Avalonnectes is an extinct genus of small-bodied rhomaleosaurid known from the Early Jurassic period (most likely earliest Hettangian stage) of the United Kingdom. It contains a single species, A. arturi.

==Discovery==
Avalonnectes is known from the holotype specimen NHMUK 14550, which consists of the posterior portion of a skull, and a nearly complete, three-dimensionally preserved and articulated postcranial skeleton. Another partial postcranial skeleton which was referred to it is AGT uncatalogued. Both specimens were collected at Street, of Somerset, from the Pre-Planorbis beds of the Blue Lias Formation of the Lower Lias Group. These beds likely occur below the first occurrence of the ammonite Psiloceras planorbis.

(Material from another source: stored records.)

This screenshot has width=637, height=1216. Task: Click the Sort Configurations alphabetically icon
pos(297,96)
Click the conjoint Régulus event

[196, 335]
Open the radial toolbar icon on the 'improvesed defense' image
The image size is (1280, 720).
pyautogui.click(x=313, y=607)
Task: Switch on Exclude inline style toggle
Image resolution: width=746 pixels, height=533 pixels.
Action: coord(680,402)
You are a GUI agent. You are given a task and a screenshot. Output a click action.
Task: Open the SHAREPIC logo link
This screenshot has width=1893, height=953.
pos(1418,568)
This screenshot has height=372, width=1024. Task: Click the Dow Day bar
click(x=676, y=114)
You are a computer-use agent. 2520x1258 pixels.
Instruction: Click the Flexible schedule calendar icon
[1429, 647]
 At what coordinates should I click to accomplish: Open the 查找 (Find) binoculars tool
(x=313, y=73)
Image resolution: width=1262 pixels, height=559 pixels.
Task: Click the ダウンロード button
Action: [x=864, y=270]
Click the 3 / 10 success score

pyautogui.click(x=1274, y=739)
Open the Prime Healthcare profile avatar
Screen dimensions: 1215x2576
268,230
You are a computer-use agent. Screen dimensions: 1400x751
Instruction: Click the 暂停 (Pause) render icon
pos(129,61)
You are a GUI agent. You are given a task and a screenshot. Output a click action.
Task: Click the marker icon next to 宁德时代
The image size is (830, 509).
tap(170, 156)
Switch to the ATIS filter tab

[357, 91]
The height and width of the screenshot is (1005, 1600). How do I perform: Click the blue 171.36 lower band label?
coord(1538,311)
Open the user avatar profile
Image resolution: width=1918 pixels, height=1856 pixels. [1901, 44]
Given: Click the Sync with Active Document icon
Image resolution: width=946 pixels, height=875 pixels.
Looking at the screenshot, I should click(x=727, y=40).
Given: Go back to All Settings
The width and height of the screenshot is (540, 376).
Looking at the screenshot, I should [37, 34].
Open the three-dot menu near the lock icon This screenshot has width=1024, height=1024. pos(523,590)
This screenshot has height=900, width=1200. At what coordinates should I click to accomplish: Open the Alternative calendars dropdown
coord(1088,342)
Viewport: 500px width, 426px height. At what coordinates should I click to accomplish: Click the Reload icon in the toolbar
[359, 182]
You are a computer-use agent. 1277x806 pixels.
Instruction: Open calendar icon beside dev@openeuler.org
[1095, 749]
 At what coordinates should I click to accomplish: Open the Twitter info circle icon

Thus, they probably fall within the earliest Hettangian P. tilmanni Chronozone, which is about 199.6-198 million years old, immediately following the Triassic–Jurassic Boundary. Plesiosaurs fossils which were discovered at Street represent the earliest known occurrence of the Plesiosauria. Hence, Avalonnectes is one of the oldest plesiosaurs to date.

==Description==
Avalonnectes is a small-bodied rhomaleosaurid, with a trunck length of 73.5 cm and a neck length of more than 67 cm. The number of dorsal vertebrae are about 18–19; this low number represents its autapomorphy.

==Classification==
A phylogenetic analysis performed by Benson et al. (2012) found it to be a basal rhomaleosaurid. The cladogram below shows Avalonnectes phylogenetic position among other plesiosaurs following Benson et al. (2012).

==Etymology==
Avalonnectes was first described and named by Roger B. J. Benson, Mark Evans and Patrick S. Druckenmiller in 2012 and the type species is Avalonnectes arturi. The generic name is derived from Avalon, an island from the legend of King Arthur, often identified with Glastonbury, near Street, and from Greek nectes, meaning "swimmer". The specific name honors the paleontologist Arthur Cruickshank (1932–2011), who with M. A. Taylor initiated the restudy of British Lower Jurassic plesiosaurians in the 1990s. It is also a reference to the legendary King Arthur of British folklore.